The best time to choose a veterinarian is before your pet needs one. As the AVMA advises, you should start thinking about selecting a veterinarian before acquiring a new pet, or right after moving to a new area, rather than scrambling during an emergency. A good vet relationship is a long-term one, and the criteria are similar to how you would choose a doctor: qualifications, communication, convenience, and how comfortable you feel.
This guide covers what to look for, what accreditation signals, and the questions worth asking before you commit.
What AAHA accreditation tells you
One useful quality signal is accreditation by the American Animal Hospital Association. According to AAHA, it is the only organization that accredits veterinary hospitals in the United States and Canada, evaluating practices against roughly 900 standards covering areas like anesthesia, pain management, medical records, and staff training, with a review every three years.

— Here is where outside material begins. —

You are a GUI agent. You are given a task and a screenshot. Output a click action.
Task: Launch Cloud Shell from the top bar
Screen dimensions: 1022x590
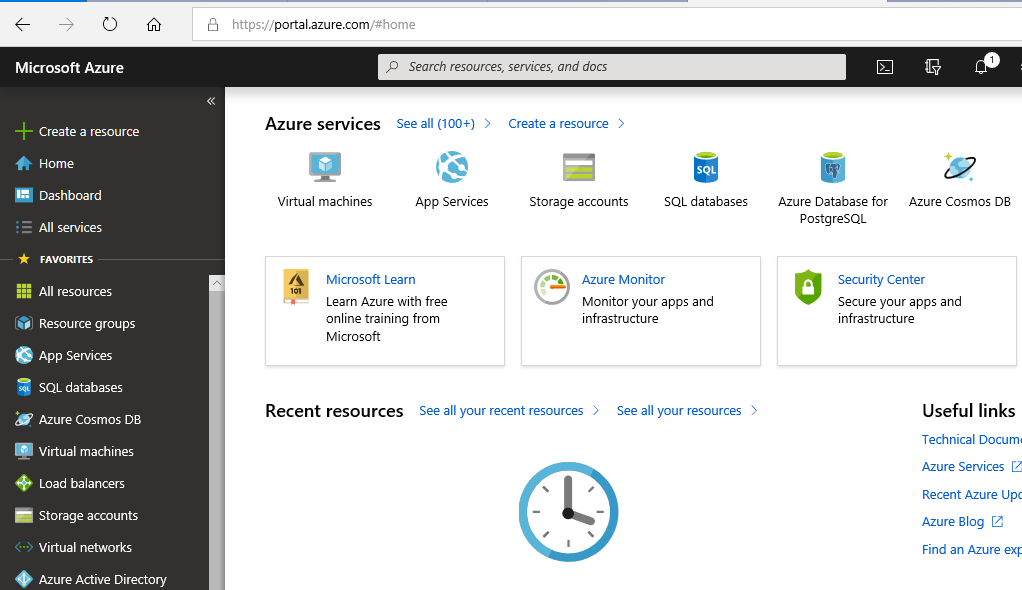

What makes it meaningful is that accreditation is voluntary. AAHA notes that only a minority of animal hospitals in the United States are accredited, so the designation reflects a practice choosing to be held to an outside standard. An accredited hospital is not the only kind of good clinic, and plenty of excellent vets practice at non-accredited hospitals, but the AAHA logo is a reliable shorthand for a clinic that has been independently evaluated.
Factors to weigh
The AVMA suggests weighing several practical factors when choosing a veterinarian:
- Location and office hours, since convenience affects whether you actually keep up with routine care.
- The range of services offered, and whether the clinic handles the kind of pet you have. Some species need a vet with specific experience.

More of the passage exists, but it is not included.